We also examined the classifiers with respect to their computational time usage to carry out the training and testing analyses referred to above. We analyzed the clock time elapsed as well as CPU/GPU time used by the system. A comparison of results is provided in Table S3 in minutes and seconds. The “real” time indicates the elapsed time as measured by the system clock; the ‘user’ and ‘sys’ times indicate the CPU time spent (by all cores) in user and system code, and the sum of the latter two indicate the total CPU time spent.

With Flowcat, the time for building the reference SOM was about 2 min on average, with the projection of all case data across all panels taking between 15 to 18 h on different iterations of the analysis carried out. The final CNN training was completed between 2 and 3 min in all the analyses performed. For the result provided in Table S3, the total clock time spent was 17.1 h, and the CPU time was 201.2 h.

For EnsembleCNN, the time taken in total (including the building of histograms) was much less. For 50 bins per axis, the time taken for training the 146 CNNs and the subsequent operations with the random forest amounted to about 1.5 h (with the time taken by the RF being negligible in comparison to the CNNs). The total clock time spent was 3.85 h and the CPU time was 3.55 h, with smaller numbers of bins taking even less time.

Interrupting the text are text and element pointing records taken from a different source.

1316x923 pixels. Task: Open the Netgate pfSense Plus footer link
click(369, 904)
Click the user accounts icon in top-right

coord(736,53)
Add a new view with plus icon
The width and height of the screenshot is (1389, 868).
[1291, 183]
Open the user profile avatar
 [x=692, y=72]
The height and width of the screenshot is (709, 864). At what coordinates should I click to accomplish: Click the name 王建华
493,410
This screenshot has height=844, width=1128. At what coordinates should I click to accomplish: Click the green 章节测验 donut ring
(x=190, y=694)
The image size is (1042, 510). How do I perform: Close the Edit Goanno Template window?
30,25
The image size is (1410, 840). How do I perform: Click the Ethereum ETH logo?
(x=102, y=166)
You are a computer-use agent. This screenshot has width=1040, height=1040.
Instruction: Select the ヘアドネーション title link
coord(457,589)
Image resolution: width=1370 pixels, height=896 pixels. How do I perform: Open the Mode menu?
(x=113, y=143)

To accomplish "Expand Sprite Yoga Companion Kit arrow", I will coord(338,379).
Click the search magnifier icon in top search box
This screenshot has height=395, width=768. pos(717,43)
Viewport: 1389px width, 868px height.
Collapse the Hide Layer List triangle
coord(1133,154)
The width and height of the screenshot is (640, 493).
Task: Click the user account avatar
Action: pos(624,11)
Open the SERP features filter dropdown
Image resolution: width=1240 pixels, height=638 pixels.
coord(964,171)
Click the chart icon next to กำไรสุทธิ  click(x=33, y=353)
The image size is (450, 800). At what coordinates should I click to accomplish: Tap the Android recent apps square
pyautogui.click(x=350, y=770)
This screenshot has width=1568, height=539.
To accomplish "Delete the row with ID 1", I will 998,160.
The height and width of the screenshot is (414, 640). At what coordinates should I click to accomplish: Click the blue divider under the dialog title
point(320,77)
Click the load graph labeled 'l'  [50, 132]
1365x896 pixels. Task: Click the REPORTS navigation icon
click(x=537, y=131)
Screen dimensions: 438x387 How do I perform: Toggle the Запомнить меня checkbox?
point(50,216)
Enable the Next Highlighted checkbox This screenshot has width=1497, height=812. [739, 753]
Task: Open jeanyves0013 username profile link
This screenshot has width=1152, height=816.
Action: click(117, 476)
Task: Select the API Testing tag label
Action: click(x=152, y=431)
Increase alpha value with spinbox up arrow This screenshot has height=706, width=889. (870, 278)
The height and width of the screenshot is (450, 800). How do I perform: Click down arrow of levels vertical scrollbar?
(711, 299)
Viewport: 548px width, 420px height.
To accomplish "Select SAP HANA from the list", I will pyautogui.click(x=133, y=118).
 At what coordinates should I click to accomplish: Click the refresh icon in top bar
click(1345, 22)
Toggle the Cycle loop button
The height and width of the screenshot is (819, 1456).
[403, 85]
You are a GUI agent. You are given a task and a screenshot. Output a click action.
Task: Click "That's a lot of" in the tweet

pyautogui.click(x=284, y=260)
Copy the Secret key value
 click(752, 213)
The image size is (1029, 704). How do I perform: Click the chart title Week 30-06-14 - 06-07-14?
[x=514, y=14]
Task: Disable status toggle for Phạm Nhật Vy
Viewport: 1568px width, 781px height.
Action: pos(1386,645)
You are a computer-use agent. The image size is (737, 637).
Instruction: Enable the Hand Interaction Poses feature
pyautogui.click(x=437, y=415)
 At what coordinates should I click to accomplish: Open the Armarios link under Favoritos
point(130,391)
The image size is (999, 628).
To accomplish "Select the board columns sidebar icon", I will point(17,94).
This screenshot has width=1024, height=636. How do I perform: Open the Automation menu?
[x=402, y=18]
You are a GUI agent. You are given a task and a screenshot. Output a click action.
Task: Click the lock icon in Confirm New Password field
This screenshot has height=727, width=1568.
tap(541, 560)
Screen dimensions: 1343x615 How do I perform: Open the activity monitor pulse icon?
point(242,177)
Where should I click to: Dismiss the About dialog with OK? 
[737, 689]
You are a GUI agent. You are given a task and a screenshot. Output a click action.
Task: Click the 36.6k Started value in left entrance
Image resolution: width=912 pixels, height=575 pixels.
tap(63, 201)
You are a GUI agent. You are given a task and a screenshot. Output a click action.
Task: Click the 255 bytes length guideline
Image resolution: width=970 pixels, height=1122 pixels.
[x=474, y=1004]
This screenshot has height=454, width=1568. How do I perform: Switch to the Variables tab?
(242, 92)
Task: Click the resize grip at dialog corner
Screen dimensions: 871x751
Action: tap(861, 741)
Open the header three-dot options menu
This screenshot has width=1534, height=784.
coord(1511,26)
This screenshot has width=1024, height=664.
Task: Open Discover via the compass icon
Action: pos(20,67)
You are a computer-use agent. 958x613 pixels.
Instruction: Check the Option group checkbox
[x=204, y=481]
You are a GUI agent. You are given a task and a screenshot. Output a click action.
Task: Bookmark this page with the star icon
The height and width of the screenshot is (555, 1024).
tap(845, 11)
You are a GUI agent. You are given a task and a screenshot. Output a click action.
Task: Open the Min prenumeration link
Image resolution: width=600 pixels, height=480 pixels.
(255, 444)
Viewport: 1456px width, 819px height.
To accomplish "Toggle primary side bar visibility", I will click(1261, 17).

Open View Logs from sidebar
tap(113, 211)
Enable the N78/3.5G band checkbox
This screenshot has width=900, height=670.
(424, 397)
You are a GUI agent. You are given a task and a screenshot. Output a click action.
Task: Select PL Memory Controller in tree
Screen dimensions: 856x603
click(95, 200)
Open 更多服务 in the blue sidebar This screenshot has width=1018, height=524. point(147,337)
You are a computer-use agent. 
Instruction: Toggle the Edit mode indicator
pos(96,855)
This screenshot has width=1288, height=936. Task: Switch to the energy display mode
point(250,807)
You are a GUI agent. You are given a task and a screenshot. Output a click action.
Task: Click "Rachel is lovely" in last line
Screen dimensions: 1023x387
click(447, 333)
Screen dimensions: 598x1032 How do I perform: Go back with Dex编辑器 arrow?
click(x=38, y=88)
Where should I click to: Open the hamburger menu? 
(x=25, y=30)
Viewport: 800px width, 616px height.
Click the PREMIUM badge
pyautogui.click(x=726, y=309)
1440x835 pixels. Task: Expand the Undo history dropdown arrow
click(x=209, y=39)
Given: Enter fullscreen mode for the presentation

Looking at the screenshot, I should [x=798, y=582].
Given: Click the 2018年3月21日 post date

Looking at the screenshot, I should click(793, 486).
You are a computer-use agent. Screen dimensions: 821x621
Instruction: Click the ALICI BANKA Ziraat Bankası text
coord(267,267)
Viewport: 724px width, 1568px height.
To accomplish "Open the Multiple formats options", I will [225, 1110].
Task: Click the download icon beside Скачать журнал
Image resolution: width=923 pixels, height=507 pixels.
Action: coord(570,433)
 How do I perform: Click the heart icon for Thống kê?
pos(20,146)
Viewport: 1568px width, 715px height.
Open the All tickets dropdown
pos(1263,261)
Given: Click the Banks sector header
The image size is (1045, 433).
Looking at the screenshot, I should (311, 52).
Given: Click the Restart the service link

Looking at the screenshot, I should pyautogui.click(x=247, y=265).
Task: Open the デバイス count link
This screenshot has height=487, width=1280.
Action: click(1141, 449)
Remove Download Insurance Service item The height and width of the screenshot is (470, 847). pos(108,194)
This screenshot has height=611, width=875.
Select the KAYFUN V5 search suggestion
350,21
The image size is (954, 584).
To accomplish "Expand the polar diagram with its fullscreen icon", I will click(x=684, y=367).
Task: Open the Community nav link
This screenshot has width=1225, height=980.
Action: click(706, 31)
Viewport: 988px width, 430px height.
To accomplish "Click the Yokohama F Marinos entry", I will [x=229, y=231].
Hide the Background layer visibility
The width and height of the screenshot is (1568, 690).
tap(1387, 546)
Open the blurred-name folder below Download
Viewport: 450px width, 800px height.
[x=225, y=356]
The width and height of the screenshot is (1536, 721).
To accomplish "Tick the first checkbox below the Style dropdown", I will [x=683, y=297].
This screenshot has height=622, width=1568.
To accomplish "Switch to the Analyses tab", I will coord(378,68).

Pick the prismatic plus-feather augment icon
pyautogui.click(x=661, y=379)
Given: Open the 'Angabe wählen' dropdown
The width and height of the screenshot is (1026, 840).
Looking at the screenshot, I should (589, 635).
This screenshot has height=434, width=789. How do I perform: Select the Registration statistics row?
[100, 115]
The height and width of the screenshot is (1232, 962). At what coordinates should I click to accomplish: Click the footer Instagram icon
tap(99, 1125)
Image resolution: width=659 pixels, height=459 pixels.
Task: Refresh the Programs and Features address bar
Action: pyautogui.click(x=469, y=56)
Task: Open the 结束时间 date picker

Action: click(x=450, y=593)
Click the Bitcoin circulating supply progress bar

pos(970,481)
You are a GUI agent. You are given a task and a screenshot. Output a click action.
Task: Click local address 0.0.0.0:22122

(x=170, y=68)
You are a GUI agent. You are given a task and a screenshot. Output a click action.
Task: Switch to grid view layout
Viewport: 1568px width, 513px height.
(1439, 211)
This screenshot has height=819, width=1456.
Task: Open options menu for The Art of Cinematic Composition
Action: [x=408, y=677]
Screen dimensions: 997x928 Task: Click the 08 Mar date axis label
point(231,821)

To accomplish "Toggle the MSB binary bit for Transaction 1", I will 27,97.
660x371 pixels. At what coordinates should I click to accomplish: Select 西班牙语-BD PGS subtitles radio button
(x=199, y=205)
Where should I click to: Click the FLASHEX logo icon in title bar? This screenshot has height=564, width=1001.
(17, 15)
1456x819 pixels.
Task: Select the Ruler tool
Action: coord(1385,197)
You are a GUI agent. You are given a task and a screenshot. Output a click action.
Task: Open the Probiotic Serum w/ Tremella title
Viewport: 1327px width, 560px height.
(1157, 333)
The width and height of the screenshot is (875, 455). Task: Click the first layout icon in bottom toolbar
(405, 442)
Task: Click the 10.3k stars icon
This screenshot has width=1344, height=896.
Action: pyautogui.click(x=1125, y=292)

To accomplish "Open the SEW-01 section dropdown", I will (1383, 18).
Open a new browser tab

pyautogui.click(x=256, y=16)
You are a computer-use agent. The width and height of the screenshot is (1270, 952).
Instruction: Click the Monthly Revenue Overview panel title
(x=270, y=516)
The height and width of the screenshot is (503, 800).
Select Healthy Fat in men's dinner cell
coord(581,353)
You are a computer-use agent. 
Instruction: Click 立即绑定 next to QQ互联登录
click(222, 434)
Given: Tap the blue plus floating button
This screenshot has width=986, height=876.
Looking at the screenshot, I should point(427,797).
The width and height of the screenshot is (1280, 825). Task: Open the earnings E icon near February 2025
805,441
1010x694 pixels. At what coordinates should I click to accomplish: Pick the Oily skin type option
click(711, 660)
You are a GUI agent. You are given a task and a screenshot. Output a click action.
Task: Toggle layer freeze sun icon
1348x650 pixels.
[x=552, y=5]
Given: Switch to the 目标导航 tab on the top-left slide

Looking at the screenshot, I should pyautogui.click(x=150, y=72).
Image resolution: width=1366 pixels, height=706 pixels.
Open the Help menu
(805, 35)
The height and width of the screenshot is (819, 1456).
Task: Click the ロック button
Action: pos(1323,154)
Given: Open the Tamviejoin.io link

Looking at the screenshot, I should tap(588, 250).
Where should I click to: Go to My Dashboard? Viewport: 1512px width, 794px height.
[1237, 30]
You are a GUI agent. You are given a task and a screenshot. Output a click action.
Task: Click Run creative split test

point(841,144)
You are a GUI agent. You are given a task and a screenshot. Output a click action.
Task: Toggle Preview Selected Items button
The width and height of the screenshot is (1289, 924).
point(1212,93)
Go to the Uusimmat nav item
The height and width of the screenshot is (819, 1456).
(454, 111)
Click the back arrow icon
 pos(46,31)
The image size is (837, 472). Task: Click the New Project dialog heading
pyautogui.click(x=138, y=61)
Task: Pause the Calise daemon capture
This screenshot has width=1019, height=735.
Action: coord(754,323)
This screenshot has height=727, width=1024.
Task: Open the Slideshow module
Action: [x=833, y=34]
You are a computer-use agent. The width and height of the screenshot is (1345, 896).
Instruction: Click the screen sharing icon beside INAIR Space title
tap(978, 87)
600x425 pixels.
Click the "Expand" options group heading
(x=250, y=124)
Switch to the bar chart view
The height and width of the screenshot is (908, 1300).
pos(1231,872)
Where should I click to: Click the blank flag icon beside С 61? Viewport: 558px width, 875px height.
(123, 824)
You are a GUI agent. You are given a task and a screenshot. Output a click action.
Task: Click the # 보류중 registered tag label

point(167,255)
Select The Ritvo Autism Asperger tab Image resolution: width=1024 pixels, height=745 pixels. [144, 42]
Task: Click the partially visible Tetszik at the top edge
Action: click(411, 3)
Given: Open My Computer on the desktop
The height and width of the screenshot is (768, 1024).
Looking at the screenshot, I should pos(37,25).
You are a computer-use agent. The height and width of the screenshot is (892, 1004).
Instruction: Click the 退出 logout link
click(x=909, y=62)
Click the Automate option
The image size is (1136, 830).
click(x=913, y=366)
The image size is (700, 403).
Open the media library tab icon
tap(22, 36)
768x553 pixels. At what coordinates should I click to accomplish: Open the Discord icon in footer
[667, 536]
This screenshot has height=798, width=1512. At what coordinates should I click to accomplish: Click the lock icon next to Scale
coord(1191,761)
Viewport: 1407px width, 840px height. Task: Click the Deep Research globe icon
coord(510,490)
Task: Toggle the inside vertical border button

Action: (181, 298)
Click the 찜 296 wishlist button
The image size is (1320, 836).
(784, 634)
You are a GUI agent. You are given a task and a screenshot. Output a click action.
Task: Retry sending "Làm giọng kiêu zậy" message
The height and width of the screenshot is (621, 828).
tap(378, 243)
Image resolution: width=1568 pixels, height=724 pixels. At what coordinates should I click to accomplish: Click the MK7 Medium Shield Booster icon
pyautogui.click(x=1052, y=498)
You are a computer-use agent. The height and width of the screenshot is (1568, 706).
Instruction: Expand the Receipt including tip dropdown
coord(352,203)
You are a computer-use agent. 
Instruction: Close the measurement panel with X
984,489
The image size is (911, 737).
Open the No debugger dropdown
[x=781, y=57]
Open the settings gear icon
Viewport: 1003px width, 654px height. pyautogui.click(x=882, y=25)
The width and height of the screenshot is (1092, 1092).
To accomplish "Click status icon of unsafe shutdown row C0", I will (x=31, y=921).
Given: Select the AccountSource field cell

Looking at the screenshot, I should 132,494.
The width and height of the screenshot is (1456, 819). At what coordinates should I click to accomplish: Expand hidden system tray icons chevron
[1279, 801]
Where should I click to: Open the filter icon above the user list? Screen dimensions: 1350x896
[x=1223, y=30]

UMAP-RF had the highest time usage in our comparison, with multiple days being required to compute the projections of all cases. The timing results provided in Table S3 are with respect to the sampling of 10 million events from each panel, and the sampling of 22 million events took much longer for building the UMAP and obtaining the subsequent projections for all cases. For the 10 million events sampling, building the UMAP for a single panel took 1.8 h in clock time and 58.81 h in CPU time. The subsequent case projection (for both training and testing) took 225.76 h (about 9 days) in clock time and 13422.78 in CPU time. Note that these results need to be multiplied by ~3 to obtain the time required to process all 3 panels, unless there are computational resources adequate for performing UMAP analysis of all 3 panels concurrently. The training and testing of the random forest classifier itself only took about 3 min.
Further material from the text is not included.